To get the most out of SSL/TLS, you need to do a bit more than just configure your web server with an SSL certificate. The information below will help you optimize your website’s use of SSL. Making the changes suggested below will also help move your site towards “Always On SSL” (https://otalliance.org/resources/AOSSL/index.html), a best practice in which you serve the entire contents of your website over SSL/TLS.
Changes to the content of your website
Some HTML tags can include attributes that are links or paths to other pages on your site. These paths can be absolute (explicitly referencing a protocol and domain name, like href=”http://foo.example.com/index.htm” or src=”https://foo.example.com/script.js”) or relative (like href=”/index.htm” or src=”/script.js”).
We suggest using relative references as much as possible. The best reason to use relative references is to keep your users from encountering “mixed content” warnings. Also note that some modern browsers will not give warnings, but instead block certain mixed content without alerting the user. And relative references have other advantages too: They are independent of what protocols are used to transport the content, and they make your pages a bit smaller and therefore faster to load.

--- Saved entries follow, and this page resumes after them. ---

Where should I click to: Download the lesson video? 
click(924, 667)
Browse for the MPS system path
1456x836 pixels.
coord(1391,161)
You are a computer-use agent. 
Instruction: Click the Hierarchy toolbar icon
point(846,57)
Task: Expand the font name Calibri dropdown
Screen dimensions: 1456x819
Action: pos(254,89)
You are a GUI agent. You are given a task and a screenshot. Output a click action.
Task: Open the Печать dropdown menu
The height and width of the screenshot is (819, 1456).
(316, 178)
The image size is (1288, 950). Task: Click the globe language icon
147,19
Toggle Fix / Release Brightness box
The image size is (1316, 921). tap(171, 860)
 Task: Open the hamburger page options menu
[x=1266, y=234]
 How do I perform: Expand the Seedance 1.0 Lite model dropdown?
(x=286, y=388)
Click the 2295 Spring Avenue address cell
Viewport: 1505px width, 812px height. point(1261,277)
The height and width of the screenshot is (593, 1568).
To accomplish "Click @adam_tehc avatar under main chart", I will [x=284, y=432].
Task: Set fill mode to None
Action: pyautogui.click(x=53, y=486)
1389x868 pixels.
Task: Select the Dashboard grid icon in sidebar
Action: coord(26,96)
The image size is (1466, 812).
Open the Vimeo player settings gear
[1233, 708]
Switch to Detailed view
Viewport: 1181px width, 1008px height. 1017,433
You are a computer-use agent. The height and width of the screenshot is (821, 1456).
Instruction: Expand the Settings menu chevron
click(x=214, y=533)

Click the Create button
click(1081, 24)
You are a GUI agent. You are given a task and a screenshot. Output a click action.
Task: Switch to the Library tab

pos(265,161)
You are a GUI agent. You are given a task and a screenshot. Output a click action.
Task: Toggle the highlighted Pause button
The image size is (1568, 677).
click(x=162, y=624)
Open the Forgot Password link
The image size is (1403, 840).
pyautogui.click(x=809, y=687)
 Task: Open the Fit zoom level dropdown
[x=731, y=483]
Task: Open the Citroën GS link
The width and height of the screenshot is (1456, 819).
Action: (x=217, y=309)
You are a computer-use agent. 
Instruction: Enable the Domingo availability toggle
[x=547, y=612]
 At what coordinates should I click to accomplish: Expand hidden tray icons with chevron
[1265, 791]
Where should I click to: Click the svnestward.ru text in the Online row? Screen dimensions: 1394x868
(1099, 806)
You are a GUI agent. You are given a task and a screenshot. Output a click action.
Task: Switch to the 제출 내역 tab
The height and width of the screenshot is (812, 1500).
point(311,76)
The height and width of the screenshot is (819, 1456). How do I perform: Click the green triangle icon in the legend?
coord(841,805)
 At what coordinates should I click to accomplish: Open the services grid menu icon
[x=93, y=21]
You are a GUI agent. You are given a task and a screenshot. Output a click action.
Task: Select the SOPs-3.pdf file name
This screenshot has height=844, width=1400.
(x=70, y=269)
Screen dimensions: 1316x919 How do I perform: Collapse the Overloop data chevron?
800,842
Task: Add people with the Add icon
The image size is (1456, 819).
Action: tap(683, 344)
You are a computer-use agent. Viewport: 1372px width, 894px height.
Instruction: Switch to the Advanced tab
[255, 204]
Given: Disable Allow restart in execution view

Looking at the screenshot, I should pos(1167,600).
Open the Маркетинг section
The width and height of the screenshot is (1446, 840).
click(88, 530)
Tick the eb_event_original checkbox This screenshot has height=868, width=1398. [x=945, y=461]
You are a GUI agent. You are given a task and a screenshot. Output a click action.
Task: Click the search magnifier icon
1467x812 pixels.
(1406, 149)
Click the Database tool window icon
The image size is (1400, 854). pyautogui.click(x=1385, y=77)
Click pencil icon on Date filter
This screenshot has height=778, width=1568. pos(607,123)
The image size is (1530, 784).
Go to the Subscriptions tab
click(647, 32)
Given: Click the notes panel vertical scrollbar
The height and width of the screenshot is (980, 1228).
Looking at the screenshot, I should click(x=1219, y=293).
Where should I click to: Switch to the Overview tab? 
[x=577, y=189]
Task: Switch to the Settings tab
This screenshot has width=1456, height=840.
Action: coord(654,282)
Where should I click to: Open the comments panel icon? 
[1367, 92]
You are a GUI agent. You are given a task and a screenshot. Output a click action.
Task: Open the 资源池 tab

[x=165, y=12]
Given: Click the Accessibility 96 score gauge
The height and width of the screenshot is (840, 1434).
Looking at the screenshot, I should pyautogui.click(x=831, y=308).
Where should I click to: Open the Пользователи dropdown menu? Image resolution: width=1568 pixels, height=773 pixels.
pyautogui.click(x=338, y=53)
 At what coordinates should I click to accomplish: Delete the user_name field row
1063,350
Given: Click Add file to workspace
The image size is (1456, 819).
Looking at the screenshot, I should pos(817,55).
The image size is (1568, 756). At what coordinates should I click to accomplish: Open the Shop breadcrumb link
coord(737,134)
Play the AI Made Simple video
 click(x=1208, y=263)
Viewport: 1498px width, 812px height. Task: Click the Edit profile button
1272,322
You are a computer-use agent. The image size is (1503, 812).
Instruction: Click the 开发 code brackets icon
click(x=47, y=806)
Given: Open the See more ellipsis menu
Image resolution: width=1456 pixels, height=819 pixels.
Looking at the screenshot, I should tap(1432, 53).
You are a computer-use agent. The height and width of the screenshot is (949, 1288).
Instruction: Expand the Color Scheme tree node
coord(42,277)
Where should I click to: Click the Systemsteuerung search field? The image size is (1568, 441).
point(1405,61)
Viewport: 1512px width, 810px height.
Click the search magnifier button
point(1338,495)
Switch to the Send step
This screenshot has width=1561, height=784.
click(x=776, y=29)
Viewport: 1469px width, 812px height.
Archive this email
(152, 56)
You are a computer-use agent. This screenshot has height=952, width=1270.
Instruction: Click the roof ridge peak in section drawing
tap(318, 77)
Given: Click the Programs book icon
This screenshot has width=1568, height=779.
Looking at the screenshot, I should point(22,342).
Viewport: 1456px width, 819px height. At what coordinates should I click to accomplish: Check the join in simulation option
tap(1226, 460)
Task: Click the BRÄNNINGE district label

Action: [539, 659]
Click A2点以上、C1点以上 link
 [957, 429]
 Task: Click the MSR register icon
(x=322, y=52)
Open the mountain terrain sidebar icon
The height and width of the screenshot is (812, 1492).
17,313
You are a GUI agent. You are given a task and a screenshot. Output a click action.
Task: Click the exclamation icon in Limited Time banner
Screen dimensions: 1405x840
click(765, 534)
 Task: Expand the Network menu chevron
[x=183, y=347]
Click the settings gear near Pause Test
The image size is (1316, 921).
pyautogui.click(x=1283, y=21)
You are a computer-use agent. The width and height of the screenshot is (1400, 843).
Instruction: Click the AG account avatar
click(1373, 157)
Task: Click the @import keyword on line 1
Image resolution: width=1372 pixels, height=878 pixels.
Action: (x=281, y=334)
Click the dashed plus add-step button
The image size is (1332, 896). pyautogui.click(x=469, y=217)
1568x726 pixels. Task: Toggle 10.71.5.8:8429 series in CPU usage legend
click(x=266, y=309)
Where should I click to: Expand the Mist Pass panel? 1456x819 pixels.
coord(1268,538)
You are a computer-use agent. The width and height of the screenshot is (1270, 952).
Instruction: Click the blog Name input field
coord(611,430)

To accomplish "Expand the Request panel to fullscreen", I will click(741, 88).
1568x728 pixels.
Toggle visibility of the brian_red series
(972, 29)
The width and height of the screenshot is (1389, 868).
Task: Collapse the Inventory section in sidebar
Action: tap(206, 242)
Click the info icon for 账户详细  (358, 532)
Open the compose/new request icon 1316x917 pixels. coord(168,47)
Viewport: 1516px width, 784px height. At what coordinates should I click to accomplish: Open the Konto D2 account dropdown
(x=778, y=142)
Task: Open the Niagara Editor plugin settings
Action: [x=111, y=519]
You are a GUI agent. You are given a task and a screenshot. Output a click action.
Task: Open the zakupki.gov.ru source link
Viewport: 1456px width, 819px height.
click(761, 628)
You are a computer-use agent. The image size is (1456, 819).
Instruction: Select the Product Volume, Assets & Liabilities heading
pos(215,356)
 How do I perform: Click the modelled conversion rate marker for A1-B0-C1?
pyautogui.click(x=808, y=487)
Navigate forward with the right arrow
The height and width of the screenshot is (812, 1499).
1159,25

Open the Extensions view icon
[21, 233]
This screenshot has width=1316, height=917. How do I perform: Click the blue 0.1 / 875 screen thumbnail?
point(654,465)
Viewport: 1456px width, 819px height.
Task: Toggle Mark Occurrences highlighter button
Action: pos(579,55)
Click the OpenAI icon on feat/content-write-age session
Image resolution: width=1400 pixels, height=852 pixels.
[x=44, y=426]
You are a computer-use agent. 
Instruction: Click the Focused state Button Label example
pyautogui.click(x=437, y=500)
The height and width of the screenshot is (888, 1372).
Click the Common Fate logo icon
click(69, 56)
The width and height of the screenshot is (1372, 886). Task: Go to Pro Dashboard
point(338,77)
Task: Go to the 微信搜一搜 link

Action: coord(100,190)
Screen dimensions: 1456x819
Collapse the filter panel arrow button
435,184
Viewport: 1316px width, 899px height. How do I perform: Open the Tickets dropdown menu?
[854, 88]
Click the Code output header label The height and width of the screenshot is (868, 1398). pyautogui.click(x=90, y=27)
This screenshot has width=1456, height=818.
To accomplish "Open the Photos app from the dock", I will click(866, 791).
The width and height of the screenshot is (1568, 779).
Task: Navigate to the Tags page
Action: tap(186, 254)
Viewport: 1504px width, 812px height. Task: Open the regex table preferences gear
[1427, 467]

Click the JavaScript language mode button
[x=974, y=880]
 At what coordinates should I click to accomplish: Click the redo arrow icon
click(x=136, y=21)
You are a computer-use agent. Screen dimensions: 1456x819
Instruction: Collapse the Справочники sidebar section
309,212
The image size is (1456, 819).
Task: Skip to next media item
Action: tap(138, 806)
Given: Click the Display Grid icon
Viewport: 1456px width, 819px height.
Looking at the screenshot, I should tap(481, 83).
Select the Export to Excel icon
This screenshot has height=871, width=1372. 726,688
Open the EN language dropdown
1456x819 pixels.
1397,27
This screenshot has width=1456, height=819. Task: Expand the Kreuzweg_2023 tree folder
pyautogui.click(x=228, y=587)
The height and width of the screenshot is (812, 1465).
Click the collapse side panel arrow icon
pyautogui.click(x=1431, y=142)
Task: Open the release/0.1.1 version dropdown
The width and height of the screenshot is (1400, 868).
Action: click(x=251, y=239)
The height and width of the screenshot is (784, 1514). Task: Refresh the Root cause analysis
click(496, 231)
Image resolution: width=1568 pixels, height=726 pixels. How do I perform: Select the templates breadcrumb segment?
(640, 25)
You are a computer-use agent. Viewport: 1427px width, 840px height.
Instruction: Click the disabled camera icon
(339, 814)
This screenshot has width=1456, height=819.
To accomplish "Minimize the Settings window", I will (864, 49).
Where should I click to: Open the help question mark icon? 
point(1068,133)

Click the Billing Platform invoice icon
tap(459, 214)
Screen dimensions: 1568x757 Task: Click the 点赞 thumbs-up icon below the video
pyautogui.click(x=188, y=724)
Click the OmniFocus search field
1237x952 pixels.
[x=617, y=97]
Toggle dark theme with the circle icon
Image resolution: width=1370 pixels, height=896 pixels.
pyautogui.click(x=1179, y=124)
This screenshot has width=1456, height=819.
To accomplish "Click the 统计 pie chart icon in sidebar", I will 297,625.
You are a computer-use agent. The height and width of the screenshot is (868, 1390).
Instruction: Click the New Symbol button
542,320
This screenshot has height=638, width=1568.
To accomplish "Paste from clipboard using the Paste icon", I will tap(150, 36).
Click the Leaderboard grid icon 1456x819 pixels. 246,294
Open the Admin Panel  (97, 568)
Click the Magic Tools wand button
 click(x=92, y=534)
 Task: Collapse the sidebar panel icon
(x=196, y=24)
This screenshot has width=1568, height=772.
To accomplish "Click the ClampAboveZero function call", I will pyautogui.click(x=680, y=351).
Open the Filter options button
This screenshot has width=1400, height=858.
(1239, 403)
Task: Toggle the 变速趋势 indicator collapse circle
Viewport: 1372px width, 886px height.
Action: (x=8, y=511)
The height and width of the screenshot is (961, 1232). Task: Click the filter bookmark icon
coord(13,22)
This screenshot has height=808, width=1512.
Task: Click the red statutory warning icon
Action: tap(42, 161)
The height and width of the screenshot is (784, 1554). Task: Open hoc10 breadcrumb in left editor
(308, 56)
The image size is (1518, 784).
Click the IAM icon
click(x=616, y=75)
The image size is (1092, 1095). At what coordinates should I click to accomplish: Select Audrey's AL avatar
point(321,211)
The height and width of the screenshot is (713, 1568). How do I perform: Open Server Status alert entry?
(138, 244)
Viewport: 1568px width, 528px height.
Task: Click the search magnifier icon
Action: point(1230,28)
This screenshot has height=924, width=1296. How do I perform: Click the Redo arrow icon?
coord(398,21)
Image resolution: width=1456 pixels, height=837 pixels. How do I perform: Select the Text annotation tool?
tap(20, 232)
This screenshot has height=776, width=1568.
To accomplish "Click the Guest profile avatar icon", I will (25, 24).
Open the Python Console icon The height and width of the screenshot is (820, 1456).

Changes to references for external content and scripts
Another scenario that can cause “mixed content” warnings is when sites use scripts and content hosted on other servers (like YouTube Embeds or Google Analytics) that explicitly reference HTTP. If your site is accessed over HTTPS, you’ll want to access these external sites over HTTPS as well. An easy way to do this is to use protocol-relative URLs. For example, instead of href=
“http://foo.example.com/index.htm”, use href=”//foo.example.com/index.htm”. The browser will then use HTTP to access foo.example.com if your page is served over HTTP, and HTTPS if your page is served over HTTPS.
Keep in mind is that the perceived performance and actual security of your site is dependent on the performance and security of the providers you include in it. We strongly recommend that you check their performance and SSL configuration and ask them to make any changes necessary to address any issues you see.
SSL’s impact on Search Engine Optimization (SEO)
To achieve all the security benefits of SSL you have to deploy SSL across your entire site (this is commonly referred to as Always On SSL). This means that as far as a search engine is concerned there could be two copies of the same content. This is treated as a negative condition in most page ranking schemes, but that can be addressed in a few ways:
Tell the search engine which content is authoritative (which one you want them to index), by:
- Updating
<link rel="canonical">
to point to the HTTPS version (see https://support.google.com/webmasters/answer/139394?hl=en). - Updating the XML Sitemap (see http://en.wikipedia.org/wiki/Site_map) to refer to the HTTPS version of the content.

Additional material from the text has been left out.